The records appear below. Set down exactly each line from the one that contains "Task: Select the Wigs category" through the last, both included.

Input section start

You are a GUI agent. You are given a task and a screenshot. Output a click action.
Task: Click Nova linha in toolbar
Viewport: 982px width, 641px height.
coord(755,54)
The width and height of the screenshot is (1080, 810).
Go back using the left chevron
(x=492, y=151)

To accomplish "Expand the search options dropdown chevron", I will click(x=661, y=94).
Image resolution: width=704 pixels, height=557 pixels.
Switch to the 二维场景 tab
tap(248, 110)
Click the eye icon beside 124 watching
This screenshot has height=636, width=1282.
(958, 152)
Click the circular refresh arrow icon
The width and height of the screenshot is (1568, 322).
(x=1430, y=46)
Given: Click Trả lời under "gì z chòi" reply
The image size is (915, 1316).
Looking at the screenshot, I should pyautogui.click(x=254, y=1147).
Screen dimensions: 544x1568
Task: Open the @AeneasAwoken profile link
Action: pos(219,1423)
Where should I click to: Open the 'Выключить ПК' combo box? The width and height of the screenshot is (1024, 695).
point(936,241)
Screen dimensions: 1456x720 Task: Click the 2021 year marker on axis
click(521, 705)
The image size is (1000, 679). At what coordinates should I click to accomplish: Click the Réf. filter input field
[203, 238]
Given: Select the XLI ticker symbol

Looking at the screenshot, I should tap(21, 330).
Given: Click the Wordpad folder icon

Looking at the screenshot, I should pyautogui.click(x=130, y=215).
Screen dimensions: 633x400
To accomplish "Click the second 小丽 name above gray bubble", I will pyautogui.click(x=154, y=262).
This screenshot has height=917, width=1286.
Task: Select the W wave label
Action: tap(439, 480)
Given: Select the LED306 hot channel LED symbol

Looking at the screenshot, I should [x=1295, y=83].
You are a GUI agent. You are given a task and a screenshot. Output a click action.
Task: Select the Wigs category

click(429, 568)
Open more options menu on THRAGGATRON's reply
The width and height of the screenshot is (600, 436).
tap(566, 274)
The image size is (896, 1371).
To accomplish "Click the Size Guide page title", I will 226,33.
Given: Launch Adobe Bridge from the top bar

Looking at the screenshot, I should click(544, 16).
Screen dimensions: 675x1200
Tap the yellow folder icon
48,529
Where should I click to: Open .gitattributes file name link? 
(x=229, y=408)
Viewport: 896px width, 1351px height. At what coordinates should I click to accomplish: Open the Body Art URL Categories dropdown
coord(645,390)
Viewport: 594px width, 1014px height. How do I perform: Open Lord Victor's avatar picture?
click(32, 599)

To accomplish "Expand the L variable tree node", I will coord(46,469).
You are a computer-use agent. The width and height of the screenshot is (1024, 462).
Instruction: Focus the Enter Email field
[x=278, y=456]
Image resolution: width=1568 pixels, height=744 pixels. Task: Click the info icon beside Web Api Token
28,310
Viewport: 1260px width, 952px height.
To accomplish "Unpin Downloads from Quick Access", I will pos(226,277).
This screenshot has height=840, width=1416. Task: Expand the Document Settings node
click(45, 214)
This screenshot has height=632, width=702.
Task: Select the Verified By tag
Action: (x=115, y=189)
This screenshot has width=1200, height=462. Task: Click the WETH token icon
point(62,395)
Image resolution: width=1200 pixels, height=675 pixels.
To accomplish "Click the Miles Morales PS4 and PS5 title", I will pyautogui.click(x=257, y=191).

Input section end

* [Solution for this problem]:
Task: Select the Wigs category

click(429, 568)
Open more options menu on THRAGGATRON's reply
The width and height of the screenshot is (600, 436).
tap(566, 274)
The image size is (896, 1371).
To accomplish "Click the Size Guide page title", I will 226,33.
Given: Launch Adobe Bridge from the top bar

Looking at the screenshot, I should click(544, 16).
Screen dimensions: 675x1200
Tap the yellow folder icon
48,529
Where should I click to: Open .gitattributes file name link? 
(x=229, y=408)
Viewport: 896px width, 1351px height. At what coordinates should I click to accomplish: Open the Body Art URL Categories dropdown
coord(645,390)
Viewport: 594px width, 1014px height. How do I perform: Open Lord Victor's avatar picture?
click(32, 599)

To accomplish "Expand the L variable tree node", I will coord(46,469).
You are a computer-use agent. The width and height of the screenshot is (1024, 462).
Instruction: Focus the Enter Email field
[x=278, y=456]
Image resolution: width=1568 pixels, height=744 pixels. Task: Click the info icon beside Web Api Token
28,310
Viewport: 1260px width, 952px height.
To accomplish "Unpin Downloads from Quick Access", I will pos(226,277).
This screenshot has height=840, width=1416. Task: Expand the Document Settings node
click(45, 214)
This screenshot has height=632, width=702.
Task: Select the Verified By tag
Action: (x=115, y=189)
This screenshot has width=1200, height=462. Task: Click the WETH token icon
point(62,395)
Image resolution: width=1200 pixels, height=675 pixels.
To accomplish "Click the Miles Morales PS4 and PS5 title", I will pyautogui.click(x=257, y=191).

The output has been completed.